Durant ses dernières années, alors qu’il ne pouvait plus bouger, il ne cessa pas d’avoir des contacts, mais il se confina à l’accueil paternel à la maison: tous ceux qui souffraient ou avaient besoin de lumière venaient à lui, envoyés le plus souvent par l’évêque de Bergamo. Il prenait toujours soin, cepen­dant, que la célébration eucharistique soit vécue com­me le moment central de toutes ses journées. Son se­cret se résumait ainsi: « Sentir le besoin de se laisser voler le cœur par Dieu! »


« Il a mis de la vie autour de l’eucharistie »


C’est l’évêque de Bergamo, Mgr Giulio Og­gioni, qui a résumé ainsi l’action du P. Longari dans son diocèse. Et il semble bien que l’on puisse étendre cette expression à d’autres périodes difficiles durant lesquelles il a toujours démontré la même vivacité.


Jeune prêtre et religieux SSS, il est envoyé au front comme soldat infirmier, au moment de la pre­mière guerre. On peut imaginer les difficultés et les dangers qu’il rencontra. Mais lui dira toujours que ce fut un des plus beaux temps de sa vie. Il transformera son étroite baraque militaire en chapelle: tôt le matin, célébration de la messe, ensuite, l’Exposition du St-­Sacrement pour une heure d’adoration. Il s’était confectionné un tabernacle avec un simple havresac, mais l’avait décoré de fleurs et de cierges. Autour de lui: des trous de grenades qui n’avaient pas explosées, l’odeur du sang répandu, des sifflements de projec­tiles… Et pour lui, une charge écrasante: secourir les blessés, aider au transport à l’hôpital, ensevelir les morts. Il lui arriva de ramasser un major que ses com­pagnons voulaient jeter dans la fosse car il était très grièvement blessé et sans espoir de survie. Il s’oppo­sa de toutes ses forces. Il lui fallait du courage, car l’ambiance à l’époque était marquée de railleries en­vers les prêtres. Elles ne manquèrent pas de la part de ses compagnons. Quant à lui, il ne cessait de répéter: « Quelle paix dans mon cœur, quelle certitude! Merci, Jésus pour ton Eucharistie! Pour ton amour! Fais en sorte que je reste fidèle toujours autalent eucharis­tique! »

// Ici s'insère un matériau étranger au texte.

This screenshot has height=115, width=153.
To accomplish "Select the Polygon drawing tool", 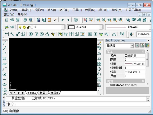I will 4,58.
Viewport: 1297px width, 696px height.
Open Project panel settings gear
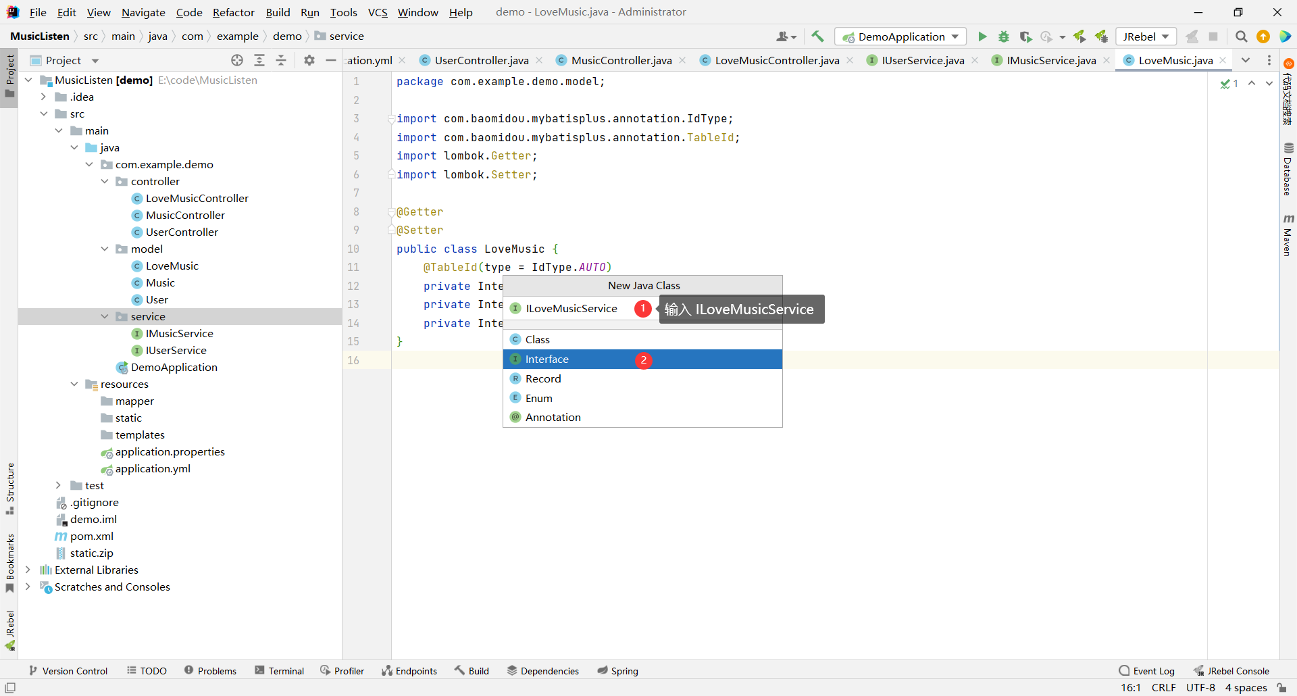point(309,60)
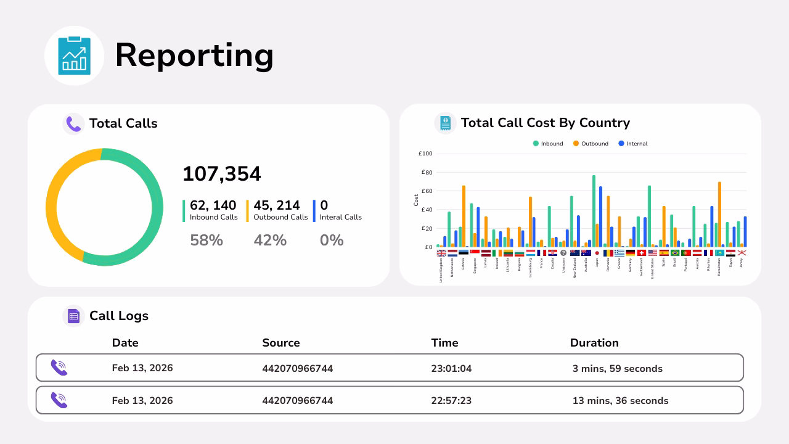Click the purple phone icon beside Total Calls
This screenshot has width=789, height=444.
point(73,124)
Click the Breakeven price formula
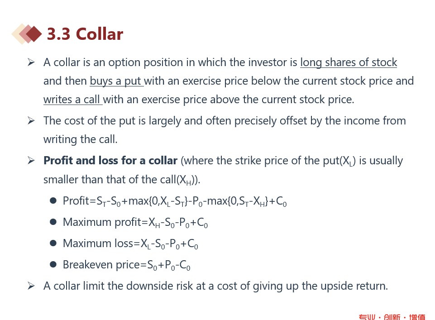 pyautogui.click(x=126, y=265)
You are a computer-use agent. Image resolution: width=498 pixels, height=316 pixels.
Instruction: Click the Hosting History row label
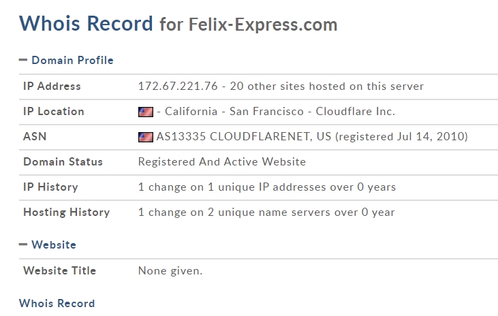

Lors de la deuxième guerre, le voilà supérieur général. Après le 8 septembre 1943, lorsqu’il lui fut impossible de visiter les maisons, il en profita pour accepter des prédications. Il était très en demande: sa manière simple et persuasive pénétrait les cœurs. Aux personnes consacrées, il élevait très haut la barre de la générosité. Combien de monastères et de cou­vents le réclamèrent! Il libérait les cœurs, convaincu qu’: « avant de proposer une réforme, il faut mettre les cœurs en paix ».


Tel était le style de sa prédication, même pour les simples fidèles qu’il rencontrait durant les « XL Heures » qu’il animait si souvent. Ici, sa « vivacité » avait un thème préféré: l’amour miséricordieux de Jé­sus, car disait-il, « de son amour, il a fait un sacrement, l’Eucharistie ». « Nous devons êtres des ministres de miséricorde ». Il réussissait à convaincre par l’exemple suivant « S’il vous arrive de faire un ac­croc dans un vêtement tout neuf, votre peine est gran­de. Mais si vous avez la chance de trouver une excel­lente couturière qui non seulement sait repriser mais réussit à coudre une belle fleur sur la couture, alors votre vêtement devient encore plus beau qu’il était. Laissons donc Jésus couvrir de fleurs nos bêtises ».


Voici en résumé deux conseils donnés fré­quemment. À celui qui a grand besoin de pardon: « Reconnaître sa misère mais ensuite avoir une confiance totale dans la miséricorde ». À tous les fi­dèles: « Notre vie est une page blanche sur laquelle le Seigneur écrit constamment un seul mot: AMOUR! ». C’est comme cela qu’il pouvait ouvrir les cœurs.